General Introduction
to Indian Languages
There are many many
languages spoken in India. Most of them relate to one of the officially
recognized languages and there are about eighteen languages identified
for regular use in the country. All these languages have a phonetic base,
though their writing systems vary. Some of the languages have a common
script and some have scripts of their own. There are nine basic scripts
besides the scripts for Urdu and Sindhi. These nine constitute the
basic scripts of India. The eighteen languages mentioned above, have
been given the status of official languages by the Government. Though the
use of a language may appear to be confined to a region within the
country, the mother tongue of many persons living in that region may be
quite a different one, traceable to early migrations of families.
All the
recognized languages (mostly referred to as the regional languages) have
a phonetic base. It is seen that there is a substantial set of words common
to many of these languages and the roots of these words may be traced to
specific languages such as Sanskrit or Tamil, both of which are considered
very ancient languages.
Linguistic
aspects of Indian languages have always attracted scholars from different
parts of the world on account of the hoary past of the languages as well
as their unique phonetic base. Another interesting aspect of Indian
languages is the fact that language was a means not merely for communication
in daily life but also for expressing religious, philosophical, scientific
and professional concepts in amazingly compact ways.
Computers and Indian Languages
It is
not surprising therefore, to find renewed interest today, in studying and
understanding many of India's ancient literary works. With the possibility
of using computers for linguistic studies and with the increasing
demand to disseminate information in the vernacular, computing in
Indian languages has gained significance. Though applications such as word
processing, Desk Top Publishing etc., have been successfully implemented
for Indian languages, the solutions remain substantially language specific.

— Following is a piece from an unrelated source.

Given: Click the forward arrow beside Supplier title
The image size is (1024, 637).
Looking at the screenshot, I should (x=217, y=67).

One is happy that many of these applications are really useful in practice,
in spite of the effort needed in handling data entry. Yet, very little
seems to have been done in respect of electronically processing the information.

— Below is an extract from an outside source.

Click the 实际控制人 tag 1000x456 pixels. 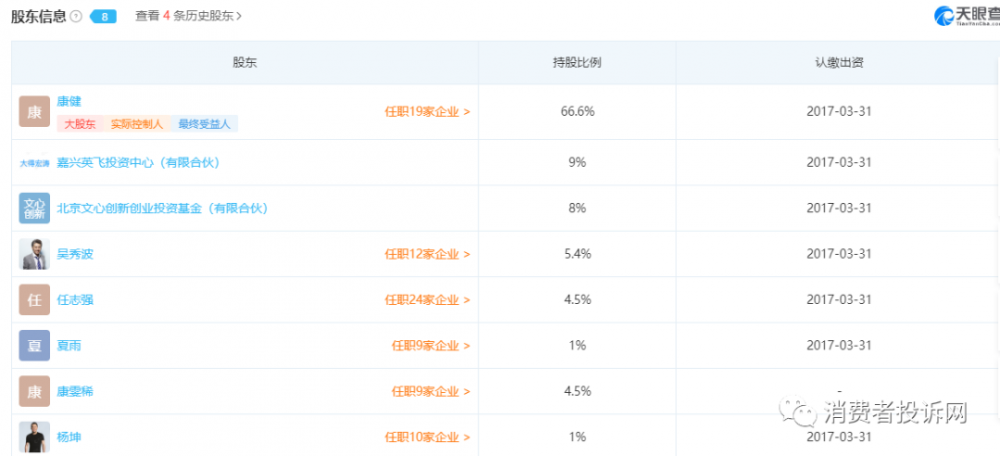(135, 124)

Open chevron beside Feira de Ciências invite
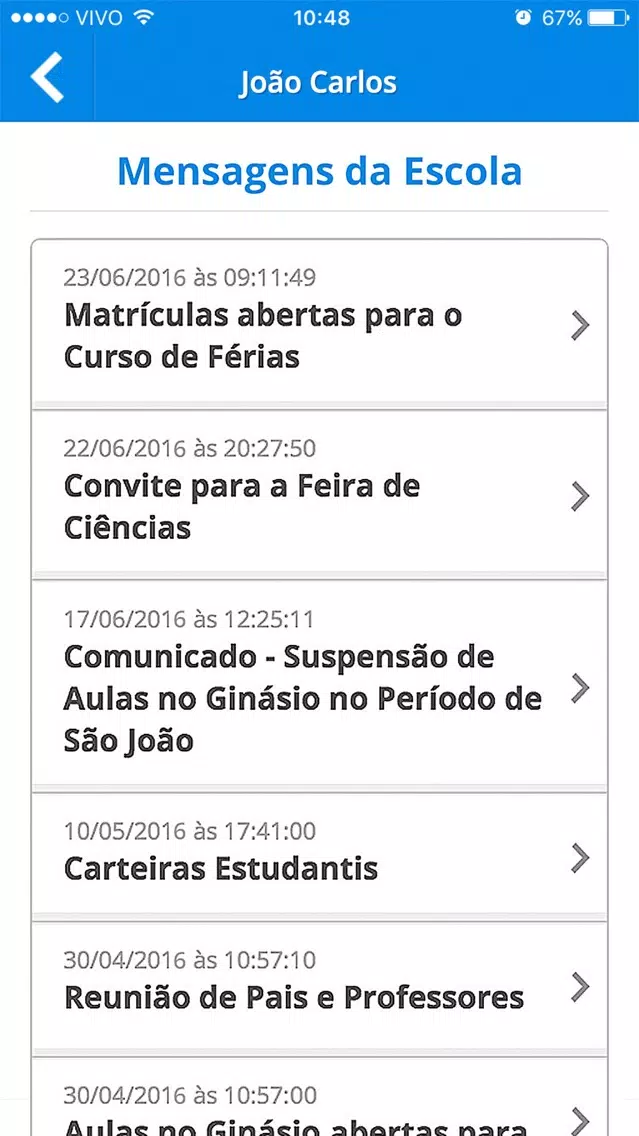(x=580, y=497)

Viewed nationally, there is an urgent need to provide a uniform and meaningful
software solution to computing in Indian languages.
The phonetic
nature of the languages leads to a writing system which represents sounds
through unique symbols. Each language has its own representation
for the sounds and thus its own script, though it was mentioned earlier
that some languages may use a common script. In practice, there are small
variations in the scripts that probably matter when linguistic aspects
are brought in.
Writing Systems
The writing
systems for most Indian Languages employ symbols for about sixteen vowels
and as many as thirty five consonants. Syllables which are formed from
these basic sounds are also given unique representations. The term
conjunct is used to refer to a syllable formed from one or more consonants
and a vowel. Though one can theoretically think of thousands of conjuncts,
only about 800 of them are known to be in regular use and each of
these can combine with a vowel to make nearly 13000 or so individual
sounds, each with its own unique representation in the script.
Interestingly,
the writing systems employ just about 200 or so symbols to form the
unique shapes representing the conjuncts by combining shapes, somewhat
in the manner of adding ligatures. For each language,
well defined rules exist for writing most of the conjuncts and their combinations
with the vowels. The term Akshara is normally used to refer to a
consonant or a vowel or a simple combination of a consonant and a vowel.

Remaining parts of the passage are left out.